Jumat, 15 Desember 2017

Agama Mengajarkan Jangan Berdusta, Jangan Memfitnah, Jangan Su'ul Adab

Agama mengajarkan jangan berdusta. Lalu Sebagian orang beriman rajin sebar hoax demi bela agama.
Agama mengajarkan jangan memfitnah. Lalu Sebagian orang beriman rajin memfitnah untuk berdakwah.
Agama mengajarkan jangan su'ul adab, lalu sebagian orang beriman rajin mencaci maki dan berkata kasar hanya karena beda pendapat.
Agama mengajak menjaga ukhuwah dan kerukunan, lalu sebagian orang beriman rajin bertengkar dan berbuat adu-domba demi menjaga ukhuwah.
Agama mengajarkan Jika kamu tdk malu, berbuatlah semaumu. Lalu sebagian orang beriman tidak malu menghalalkan apa saja entah demi apa.
Sebagian Orang beriman rajin melakukan itu semua hampir tiap hari, dilambari dengan nada penuh kekerasan. Sebagian anak-anak kita diam-diam mengamati. Lalu menirukannya.
Membela Islam dengan menyebarkan hal-hal subhat, apalagi hoax, via medsos telah terbukti memecah-belah. Dengan dalih "untuk jaga-jaga" sebagian orang asal share berita yang kemudian terbukti hoax. Bohong jelas dilarang. Namun entah mengapa banyak yang tidak peduli. Apakah mereka tidak tahu itu tidak disukai Rasulullaah?

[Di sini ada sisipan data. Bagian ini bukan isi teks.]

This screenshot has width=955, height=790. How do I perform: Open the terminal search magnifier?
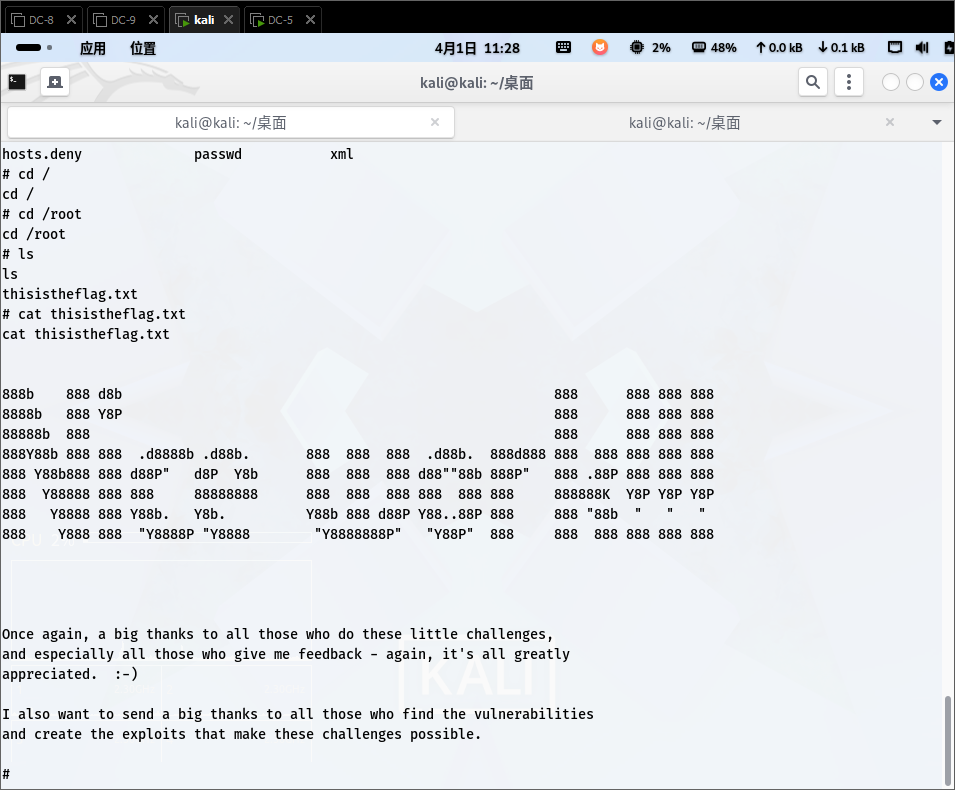coord(812,82)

Bahkan kata-kata kasar pun digunakan untuk mengiringi provokasi atas dasar berita bohong atau sumir. Orang mengucapkan kata-kata kasar ke orang lain, dan jika kata-kata itu ditujukan kepada dirinya sendiri ia marah. Orang dengan sinis menggoblok-goblokkan orang lain dengan kasar. Dan ketika dirinya digoblok-goblokkan, ia jengkel dan membalas dengan menuduh lawannya berkata kasar. Tiap hari mengkafirkan, menulis sindiran dan nyinyiran kasar, tetapi jika dibalas mendadak teriak dizolimi.

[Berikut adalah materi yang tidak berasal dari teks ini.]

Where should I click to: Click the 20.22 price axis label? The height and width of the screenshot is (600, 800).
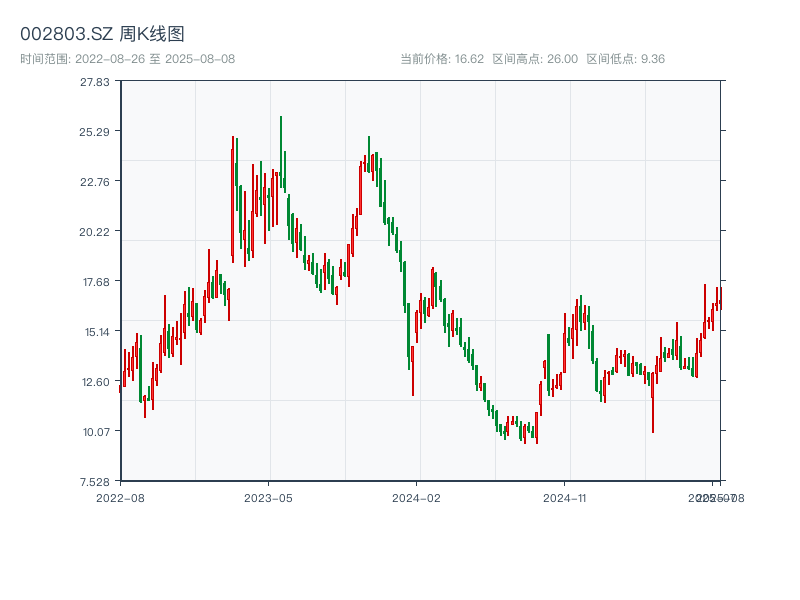[x=96, y=232]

Aneh memang keadaan ini. Bahkan dalam hal mencintai Nabi pun ada pertengkaran. Yang satu merasa lebih mencintai Nabi dan.mengejek pihak lainnya yang dianggap hanya berdusta atau berlebihan dalam mencintai Nabi. Keluarlah ejekan: mencintai kok begitu, mencintai Nabi kok bla bla bla. Orang mendadak bisa menjadi hakim atas perasaan cinta orang lain, dengan menggunakan dirinya sendiri sebagai tolok ukur cinta yang paling paripurna.
Kita malah bertengkar tentang siapa yang paling besar cintanya.

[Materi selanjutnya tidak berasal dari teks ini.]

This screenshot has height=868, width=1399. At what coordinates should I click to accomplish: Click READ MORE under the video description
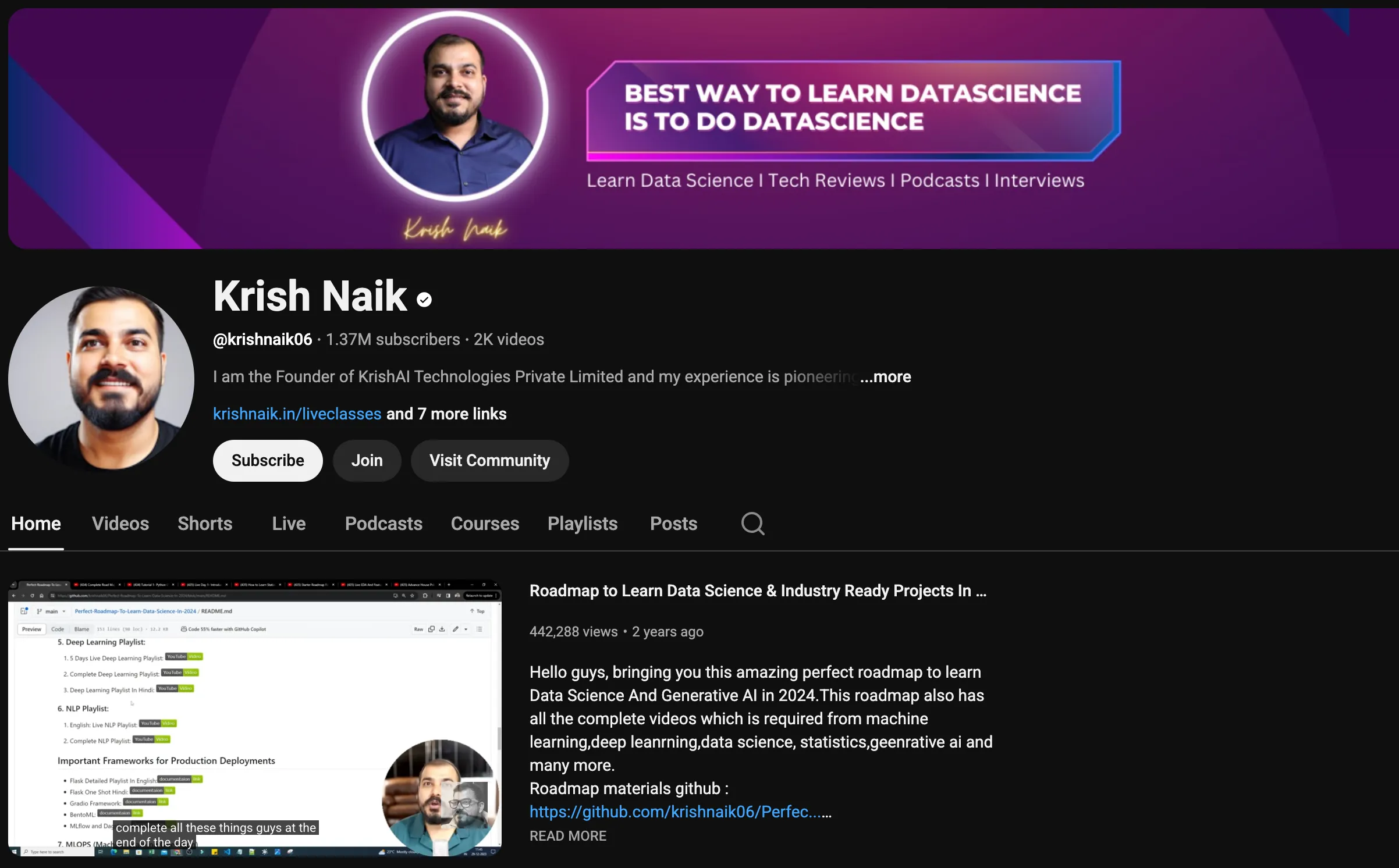point(567,835)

Jika mau belajar sejarah, situasi semacam ini sudah berlangsung berabad-abad, namun tak banyak yang mau mengambil pelajaran. Islam itu damai. Tetapi umatnya belum tentu mau damai.
Dalam situasi ini ada banyak pilihan. Ikut larut dalam pertikaian dan saling berdusta, atau belajar dengan sungguh-sungguh memperbaiki akhlak dan ilmu agar kalaupun hidup kurang bermanfaat bagi orang lain, paling tidak hidup kita tidak merugikan dan menyakiti orang lain. Jika beriman kepada yaumil hisab, idealnya kita yakin bahwa ada masa ketika mulut dikunci dan anggota tubuh bersaksi. Sekarang terserah kita: apakah jari jari kita akan kita manfaatkan agar ia bersaksi telah melakukan kebaikan, atau ia bersaksi telah digunakan oleh diri kita untuk saling memaki via tulisan dan untuk pencet sana sini menyebarkan dusta dan fitnah.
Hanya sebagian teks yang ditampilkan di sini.